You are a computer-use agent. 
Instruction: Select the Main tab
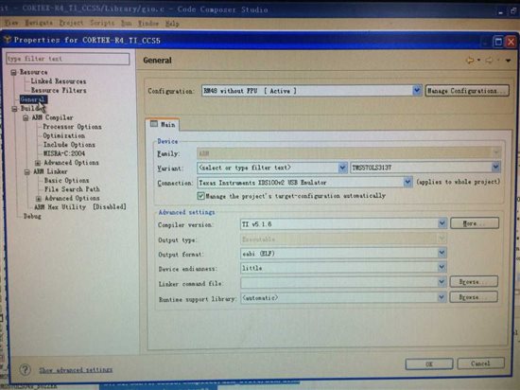[163, 124]
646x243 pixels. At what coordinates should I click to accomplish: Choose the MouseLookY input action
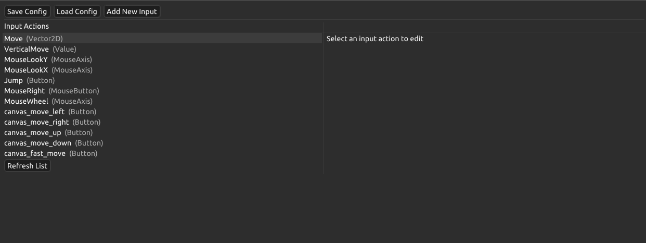[x=48, y=59]
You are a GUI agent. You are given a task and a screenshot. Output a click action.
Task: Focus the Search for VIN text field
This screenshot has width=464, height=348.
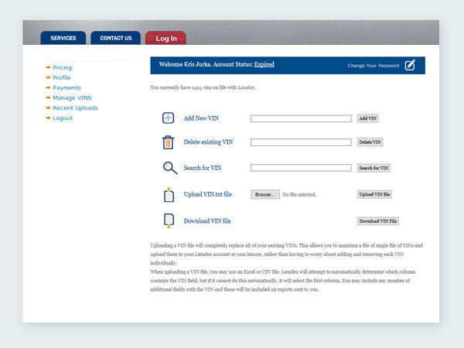pyautogui.click(x=301, y=168)
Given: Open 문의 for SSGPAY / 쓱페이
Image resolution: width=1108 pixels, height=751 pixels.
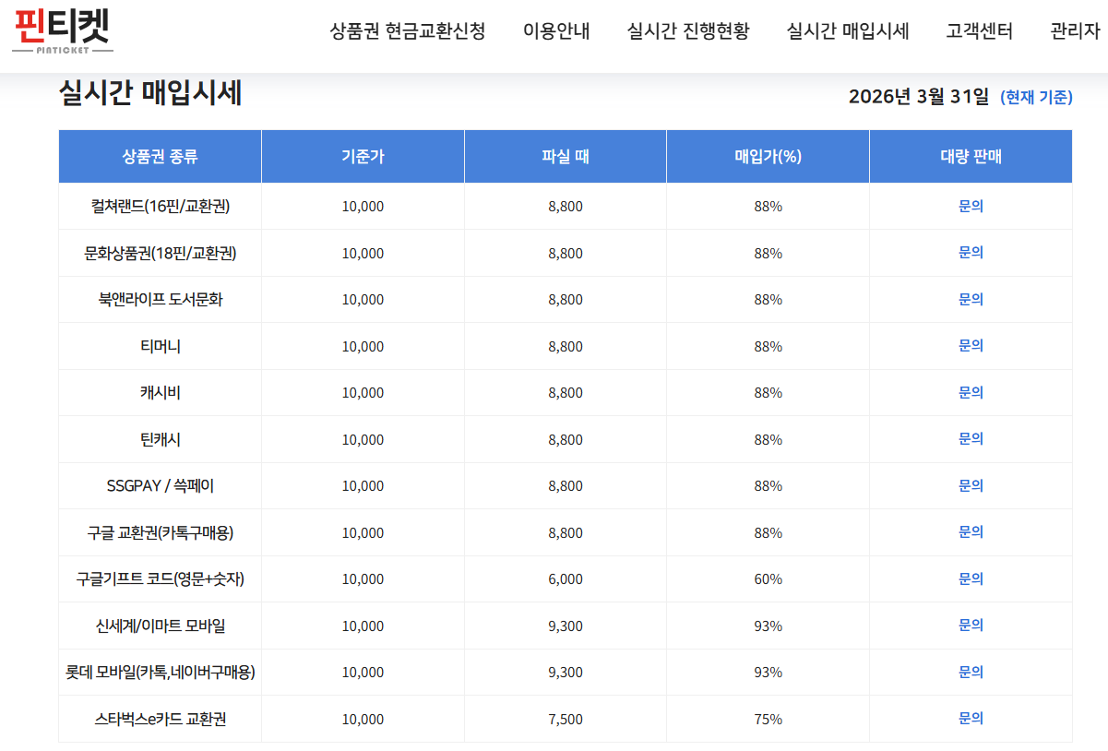Looking at the screenshot, I should [971, 485].
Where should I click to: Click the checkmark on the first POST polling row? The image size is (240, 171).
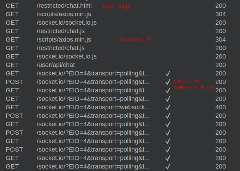168,82
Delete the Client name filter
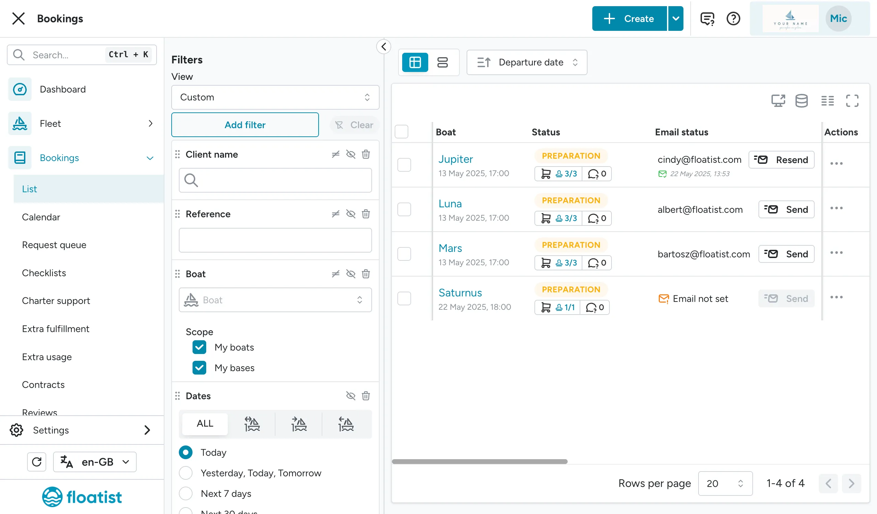 [366, 154]
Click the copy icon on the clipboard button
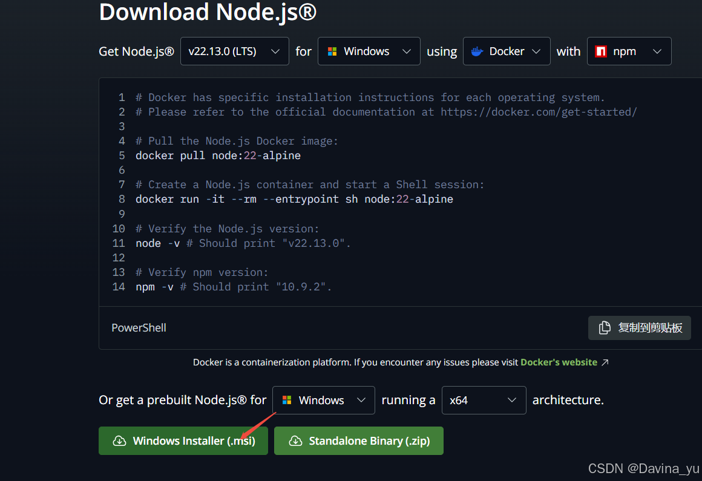Viewport: 702px width, 481px height. (604, 327)

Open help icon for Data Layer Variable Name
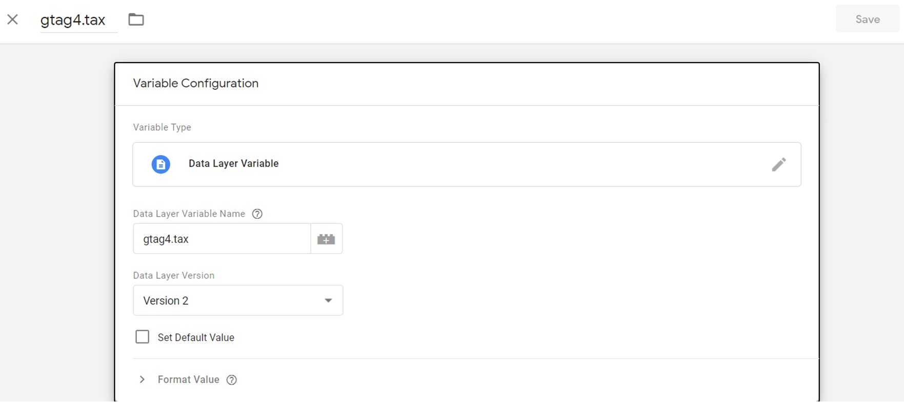tap(257, 214)
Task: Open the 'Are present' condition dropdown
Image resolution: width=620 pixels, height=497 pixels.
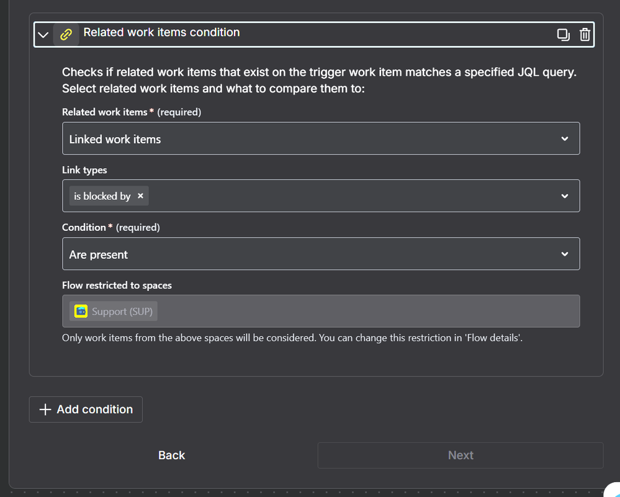Action: pyautogui.click(x=321, y=254)
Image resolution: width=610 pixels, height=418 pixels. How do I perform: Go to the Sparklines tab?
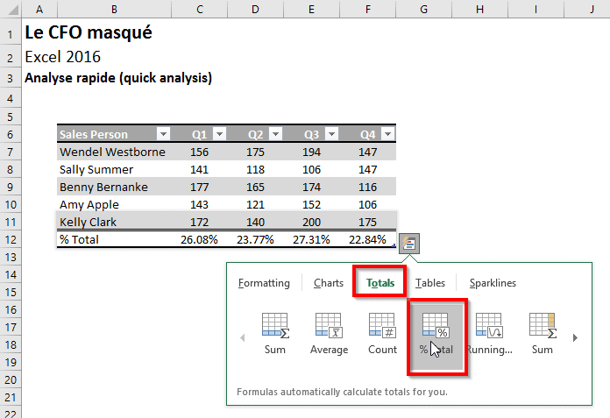[493, 283]
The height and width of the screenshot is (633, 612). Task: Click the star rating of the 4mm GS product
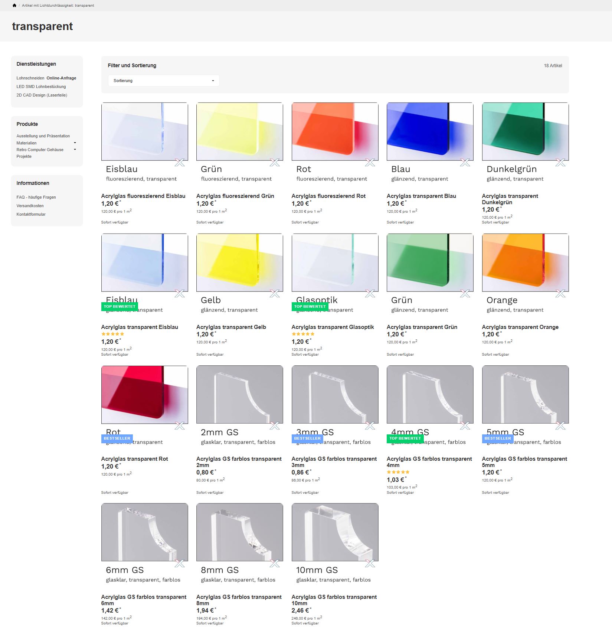[x=398, y=472]
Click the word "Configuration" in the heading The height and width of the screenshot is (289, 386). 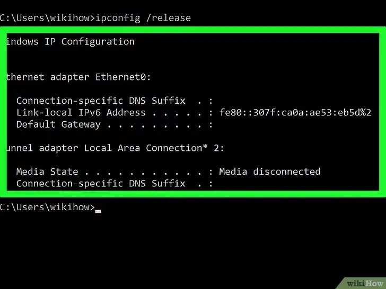(x=98, y=41)
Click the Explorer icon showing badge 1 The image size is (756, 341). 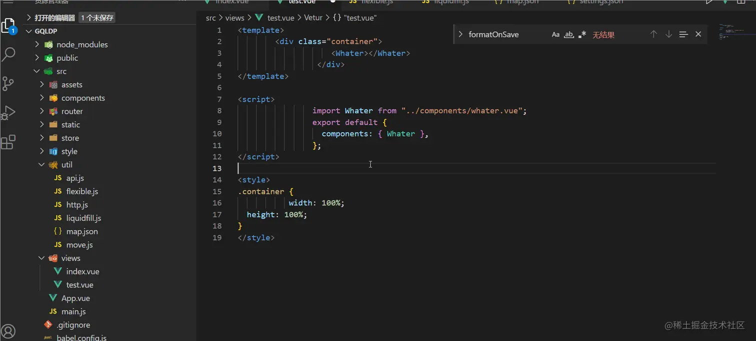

▬▬▬▬▬▬▬▬▬▬

> EXERCISE REQUIREMENTS: Sift the material for lines with the string "agent". Copy each one found.

> RESULT OF THIS TASK:
You are a computer-use agent. 
You are a GUI agent. You are given a task and a screenshot. Output a click action.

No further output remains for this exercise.